Brian Hancock takes you around the horn. Click on the graphic below for something else good…
I have been lucky enough to round Cape Horn twice under sail. The first time was in a full gale and we actually ended up capsizing right at Cape Horn. We were about a quarter mile off the famous landmark when the helmsman turned the wheel the wrong way and over we went. It’s a long story. The second time; light headwinds… Cape Horn has been a huge part of my life from when I was a kid reading all the stories about famous sailors getting pounded by gale force winds to the whole lure of Tierra del Fuego, the land of fire and the voyage of Darwin aboard the HMS Beagle.
So it was interesting to read that the French sailor Frank Cammas is going to attempt to round Cape Horn, foiling, on a Nacra 20 catamaran. Wow, an undertaking as extraordinary and ambitious in its audacity that it could only have been thought up by a Frenchman. Cammas is no stranger to the worldwide sailing community. As skipper of Groupama he won the 2011/12 Volvo Ocean Race and on the massive Trimaran Groupama 3 he set a new Jules Verne record for the fastest non-stop circumnavigation. Those are just two of the many victories that Cammas has on his resume. But this trip will be different. This will require, skill, luck and most of all, patience.
A number of years ago I spent some time cruising Tierra del Fuego. It’s stunning territory and contrary to what you would think it’s not always blowing a gale. In fact it’s often flat calm or there are very light winds. Cammas and his crew mate Johannes Wiebel will just need to be very patient and pick a weather window that allows them to successfully make the trip. They will start from Ushuaia in southern Argentina and sail through the strait that separates Isla Picton from Isla Navarino. Once past those islands it’s a straight shot to Cape Horn, a total distance of around 100 miles. The tricky thing is going to be finding enough wind to keep them going in the wind shadow of Isla Navarino and hoping that once they are clear of the mountains that the wind is not blowing too hard. Isla Navarino stands at almost 4,000 feet above the Beagle Channel. I know this for sure because I have stood atop the mountain. It casts a very long wind shadow.

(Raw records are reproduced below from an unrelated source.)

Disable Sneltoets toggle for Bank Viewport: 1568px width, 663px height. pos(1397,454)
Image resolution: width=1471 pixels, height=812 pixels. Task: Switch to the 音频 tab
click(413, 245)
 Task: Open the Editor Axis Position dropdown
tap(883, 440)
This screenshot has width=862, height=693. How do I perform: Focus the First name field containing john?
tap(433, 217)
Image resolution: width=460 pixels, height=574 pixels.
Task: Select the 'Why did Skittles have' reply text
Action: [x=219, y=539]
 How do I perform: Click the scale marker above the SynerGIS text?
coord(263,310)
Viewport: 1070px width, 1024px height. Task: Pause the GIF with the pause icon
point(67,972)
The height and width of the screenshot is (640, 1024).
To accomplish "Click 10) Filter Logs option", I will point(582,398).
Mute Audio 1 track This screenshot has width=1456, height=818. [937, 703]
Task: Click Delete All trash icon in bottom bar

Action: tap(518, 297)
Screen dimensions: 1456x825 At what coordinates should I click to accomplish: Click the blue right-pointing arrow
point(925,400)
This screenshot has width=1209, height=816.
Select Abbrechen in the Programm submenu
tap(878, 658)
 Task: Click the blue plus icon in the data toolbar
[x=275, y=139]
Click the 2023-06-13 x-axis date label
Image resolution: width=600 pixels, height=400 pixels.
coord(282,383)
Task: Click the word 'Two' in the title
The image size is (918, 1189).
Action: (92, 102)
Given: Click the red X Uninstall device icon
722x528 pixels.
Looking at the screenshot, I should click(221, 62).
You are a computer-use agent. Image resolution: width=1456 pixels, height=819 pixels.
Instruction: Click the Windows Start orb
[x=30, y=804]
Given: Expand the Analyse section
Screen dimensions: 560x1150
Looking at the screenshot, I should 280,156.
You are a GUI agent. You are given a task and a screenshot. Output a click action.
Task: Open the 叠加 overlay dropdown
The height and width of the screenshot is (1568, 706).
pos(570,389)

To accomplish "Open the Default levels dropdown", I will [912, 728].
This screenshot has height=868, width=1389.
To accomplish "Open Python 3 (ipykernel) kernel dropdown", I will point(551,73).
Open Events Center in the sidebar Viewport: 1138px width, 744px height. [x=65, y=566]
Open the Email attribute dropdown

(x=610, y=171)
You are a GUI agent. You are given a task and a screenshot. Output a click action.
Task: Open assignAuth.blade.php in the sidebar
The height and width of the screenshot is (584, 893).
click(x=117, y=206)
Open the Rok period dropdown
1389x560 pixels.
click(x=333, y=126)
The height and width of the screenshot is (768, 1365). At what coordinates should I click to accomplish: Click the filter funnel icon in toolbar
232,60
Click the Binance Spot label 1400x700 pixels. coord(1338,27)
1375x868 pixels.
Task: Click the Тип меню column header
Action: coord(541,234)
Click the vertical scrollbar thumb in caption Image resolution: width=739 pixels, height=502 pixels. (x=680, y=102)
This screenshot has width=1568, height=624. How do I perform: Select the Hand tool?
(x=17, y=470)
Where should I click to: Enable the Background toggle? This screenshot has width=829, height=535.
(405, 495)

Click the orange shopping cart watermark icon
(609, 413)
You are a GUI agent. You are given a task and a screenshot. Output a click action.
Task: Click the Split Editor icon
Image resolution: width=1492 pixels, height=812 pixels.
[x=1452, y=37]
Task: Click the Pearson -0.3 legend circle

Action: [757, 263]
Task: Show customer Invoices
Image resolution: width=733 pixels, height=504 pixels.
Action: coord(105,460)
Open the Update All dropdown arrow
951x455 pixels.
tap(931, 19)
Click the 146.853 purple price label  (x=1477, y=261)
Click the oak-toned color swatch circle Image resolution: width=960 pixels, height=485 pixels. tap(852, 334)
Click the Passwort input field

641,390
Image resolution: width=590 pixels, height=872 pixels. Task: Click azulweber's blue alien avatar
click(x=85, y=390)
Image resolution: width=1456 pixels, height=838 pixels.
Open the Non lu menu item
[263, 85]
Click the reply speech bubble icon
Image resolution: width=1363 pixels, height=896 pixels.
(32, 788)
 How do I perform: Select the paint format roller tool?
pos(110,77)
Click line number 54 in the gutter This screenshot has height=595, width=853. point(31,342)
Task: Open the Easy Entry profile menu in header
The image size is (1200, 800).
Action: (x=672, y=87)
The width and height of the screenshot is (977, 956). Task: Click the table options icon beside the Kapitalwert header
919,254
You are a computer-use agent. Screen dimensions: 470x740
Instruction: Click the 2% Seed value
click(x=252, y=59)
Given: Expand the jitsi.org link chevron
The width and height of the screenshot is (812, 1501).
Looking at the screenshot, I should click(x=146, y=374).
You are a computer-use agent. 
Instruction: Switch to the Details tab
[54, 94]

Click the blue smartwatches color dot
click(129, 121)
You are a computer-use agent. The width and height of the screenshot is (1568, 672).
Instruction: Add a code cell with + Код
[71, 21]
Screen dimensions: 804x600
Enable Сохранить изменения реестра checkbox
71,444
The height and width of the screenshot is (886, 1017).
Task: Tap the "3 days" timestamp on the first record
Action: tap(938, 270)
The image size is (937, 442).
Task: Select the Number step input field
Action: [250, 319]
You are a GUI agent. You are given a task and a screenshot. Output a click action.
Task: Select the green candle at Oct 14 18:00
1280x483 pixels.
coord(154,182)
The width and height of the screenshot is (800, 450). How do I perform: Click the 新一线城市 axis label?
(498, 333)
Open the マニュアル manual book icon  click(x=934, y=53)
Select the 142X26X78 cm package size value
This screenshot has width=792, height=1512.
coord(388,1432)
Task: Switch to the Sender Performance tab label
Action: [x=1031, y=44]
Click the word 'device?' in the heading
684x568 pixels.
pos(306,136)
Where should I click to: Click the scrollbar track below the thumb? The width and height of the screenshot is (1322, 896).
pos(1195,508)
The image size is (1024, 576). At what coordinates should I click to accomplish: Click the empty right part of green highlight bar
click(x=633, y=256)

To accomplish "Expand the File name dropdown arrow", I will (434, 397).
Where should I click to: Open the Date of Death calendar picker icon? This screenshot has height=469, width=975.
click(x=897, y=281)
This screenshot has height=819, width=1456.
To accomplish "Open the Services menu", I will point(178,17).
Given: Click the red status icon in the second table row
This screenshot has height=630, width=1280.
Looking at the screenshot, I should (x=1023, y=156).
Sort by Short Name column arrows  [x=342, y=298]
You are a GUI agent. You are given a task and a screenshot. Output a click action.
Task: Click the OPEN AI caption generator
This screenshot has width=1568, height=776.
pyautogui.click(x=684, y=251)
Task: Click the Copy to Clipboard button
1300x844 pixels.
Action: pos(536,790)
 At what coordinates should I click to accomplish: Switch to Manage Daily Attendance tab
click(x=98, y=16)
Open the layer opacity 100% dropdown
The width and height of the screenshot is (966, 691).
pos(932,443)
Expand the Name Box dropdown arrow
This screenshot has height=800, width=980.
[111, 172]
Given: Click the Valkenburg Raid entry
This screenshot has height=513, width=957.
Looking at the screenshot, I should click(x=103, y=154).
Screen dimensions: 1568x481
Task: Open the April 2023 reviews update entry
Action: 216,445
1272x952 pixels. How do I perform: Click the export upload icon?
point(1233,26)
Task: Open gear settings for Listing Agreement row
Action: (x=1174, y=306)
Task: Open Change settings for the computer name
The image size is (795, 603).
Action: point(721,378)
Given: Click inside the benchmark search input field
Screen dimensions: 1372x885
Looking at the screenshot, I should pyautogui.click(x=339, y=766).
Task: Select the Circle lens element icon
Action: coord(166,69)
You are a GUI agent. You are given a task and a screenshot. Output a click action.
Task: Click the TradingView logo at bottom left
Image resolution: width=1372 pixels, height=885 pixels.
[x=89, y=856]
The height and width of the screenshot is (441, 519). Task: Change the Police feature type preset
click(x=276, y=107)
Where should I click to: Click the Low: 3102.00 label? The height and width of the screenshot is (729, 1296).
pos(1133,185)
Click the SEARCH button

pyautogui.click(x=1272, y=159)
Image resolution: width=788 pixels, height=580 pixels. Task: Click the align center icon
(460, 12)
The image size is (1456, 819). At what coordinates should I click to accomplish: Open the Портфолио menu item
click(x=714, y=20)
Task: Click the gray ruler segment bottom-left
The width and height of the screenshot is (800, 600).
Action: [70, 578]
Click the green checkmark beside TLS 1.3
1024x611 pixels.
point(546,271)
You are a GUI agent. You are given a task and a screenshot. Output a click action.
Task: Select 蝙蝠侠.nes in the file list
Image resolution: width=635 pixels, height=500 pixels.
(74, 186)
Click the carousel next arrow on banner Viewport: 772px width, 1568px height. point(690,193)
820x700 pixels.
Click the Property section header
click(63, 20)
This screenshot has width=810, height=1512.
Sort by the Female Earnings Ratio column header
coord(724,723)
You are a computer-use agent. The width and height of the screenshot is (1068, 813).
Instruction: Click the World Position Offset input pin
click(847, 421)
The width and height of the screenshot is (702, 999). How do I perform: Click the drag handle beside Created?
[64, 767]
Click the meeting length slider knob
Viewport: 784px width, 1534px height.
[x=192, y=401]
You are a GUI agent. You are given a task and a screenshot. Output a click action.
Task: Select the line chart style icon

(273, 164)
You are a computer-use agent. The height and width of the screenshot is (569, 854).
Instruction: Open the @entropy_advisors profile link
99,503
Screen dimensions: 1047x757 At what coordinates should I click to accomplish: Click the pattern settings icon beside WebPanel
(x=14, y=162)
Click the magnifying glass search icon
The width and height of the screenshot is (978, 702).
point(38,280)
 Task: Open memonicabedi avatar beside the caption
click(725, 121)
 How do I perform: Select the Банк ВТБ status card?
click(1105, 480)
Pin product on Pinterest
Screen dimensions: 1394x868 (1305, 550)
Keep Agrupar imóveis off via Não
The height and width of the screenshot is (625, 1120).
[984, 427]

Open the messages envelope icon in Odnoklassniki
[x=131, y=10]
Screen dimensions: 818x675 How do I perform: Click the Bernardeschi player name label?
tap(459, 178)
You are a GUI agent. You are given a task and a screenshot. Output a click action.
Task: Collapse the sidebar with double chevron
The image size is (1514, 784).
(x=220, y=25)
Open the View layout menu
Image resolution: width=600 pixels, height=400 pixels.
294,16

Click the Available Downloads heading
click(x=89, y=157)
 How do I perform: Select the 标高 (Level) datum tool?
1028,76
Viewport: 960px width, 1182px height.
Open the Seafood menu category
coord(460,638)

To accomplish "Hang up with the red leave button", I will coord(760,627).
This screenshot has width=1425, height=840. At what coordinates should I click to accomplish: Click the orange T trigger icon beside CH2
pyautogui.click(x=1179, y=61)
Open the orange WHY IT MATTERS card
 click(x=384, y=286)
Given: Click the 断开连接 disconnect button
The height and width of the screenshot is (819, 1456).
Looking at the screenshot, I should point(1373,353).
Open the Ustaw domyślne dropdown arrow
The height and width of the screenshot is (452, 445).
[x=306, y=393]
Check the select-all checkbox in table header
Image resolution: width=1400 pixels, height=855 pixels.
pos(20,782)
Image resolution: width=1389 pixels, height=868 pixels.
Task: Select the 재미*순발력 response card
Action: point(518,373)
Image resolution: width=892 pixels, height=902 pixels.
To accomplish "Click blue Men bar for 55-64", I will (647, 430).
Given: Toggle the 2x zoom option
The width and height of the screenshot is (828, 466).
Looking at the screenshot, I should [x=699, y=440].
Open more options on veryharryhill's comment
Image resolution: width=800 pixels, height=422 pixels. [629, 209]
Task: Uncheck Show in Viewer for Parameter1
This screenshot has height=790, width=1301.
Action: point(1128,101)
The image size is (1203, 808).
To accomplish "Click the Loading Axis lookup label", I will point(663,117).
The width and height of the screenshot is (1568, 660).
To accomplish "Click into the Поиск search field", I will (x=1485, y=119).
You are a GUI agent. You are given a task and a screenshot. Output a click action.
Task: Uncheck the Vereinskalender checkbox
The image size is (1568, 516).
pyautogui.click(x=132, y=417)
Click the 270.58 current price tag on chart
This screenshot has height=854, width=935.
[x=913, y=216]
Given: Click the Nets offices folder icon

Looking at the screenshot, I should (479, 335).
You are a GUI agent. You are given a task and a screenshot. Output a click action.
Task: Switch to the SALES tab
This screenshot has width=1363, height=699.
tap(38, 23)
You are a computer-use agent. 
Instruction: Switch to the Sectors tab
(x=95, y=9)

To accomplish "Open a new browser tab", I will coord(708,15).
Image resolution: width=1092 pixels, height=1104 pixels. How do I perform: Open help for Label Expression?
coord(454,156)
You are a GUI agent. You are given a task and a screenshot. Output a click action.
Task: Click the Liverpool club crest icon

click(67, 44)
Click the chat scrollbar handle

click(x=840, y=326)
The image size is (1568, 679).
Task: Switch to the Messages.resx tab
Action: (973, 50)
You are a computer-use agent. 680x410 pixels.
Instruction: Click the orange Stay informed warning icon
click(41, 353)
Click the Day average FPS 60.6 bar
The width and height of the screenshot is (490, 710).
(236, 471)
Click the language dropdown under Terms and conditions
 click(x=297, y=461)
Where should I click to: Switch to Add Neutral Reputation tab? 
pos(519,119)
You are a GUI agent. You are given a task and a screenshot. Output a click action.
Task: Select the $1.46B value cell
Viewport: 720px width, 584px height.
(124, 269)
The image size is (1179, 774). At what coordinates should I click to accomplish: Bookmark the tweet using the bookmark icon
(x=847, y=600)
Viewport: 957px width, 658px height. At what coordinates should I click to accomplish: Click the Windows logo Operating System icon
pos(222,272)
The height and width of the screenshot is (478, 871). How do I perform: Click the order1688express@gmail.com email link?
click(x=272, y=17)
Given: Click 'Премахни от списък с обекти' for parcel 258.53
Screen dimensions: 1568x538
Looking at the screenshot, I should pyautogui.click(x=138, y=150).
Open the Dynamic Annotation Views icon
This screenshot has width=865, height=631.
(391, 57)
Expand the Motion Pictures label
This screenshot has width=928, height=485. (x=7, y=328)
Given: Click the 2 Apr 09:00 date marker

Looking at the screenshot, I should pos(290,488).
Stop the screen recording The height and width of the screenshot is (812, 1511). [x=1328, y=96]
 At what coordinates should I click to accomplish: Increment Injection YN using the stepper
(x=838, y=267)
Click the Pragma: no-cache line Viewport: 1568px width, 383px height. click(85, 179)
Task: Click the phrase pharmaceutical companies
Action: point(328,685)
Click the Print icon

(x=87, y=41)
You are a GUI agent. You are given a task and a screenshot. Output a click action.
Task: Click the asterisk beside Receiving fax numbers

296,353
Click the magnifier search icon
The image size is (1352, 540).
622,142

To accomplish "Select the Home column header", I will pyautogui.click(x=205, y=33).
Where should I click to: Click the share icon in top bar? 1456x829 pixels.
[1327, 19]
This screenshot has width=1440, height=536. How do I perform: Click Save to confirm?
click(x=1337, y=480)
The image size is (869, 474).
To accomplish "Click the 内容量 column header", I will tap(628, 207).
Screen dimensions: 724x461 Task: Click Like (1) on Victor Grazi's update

The plan is for the crew to actually make landfall on Cape Horn and pay a visit to the lighthouse keeper, something that is on my bucket list. I heard that you can actually buy a postcard there and mail it from there. Pretty cool. So it’s going to be interesting to watch how they make out. There, are the bottom of the world in a teacup sized boat will be one Frenchman trying to set a new world record, while far to the north his fellow Frenchmen will also be waiting for a weather window to set off to try and break the Jules Verne record. Currently both Spindrift Racing and IDEC are on stand-by for the perfect weather conditions to sling them down to the equator.
I guess at the end of the day it’s all about ambition and patience if you want to set records and break barriers.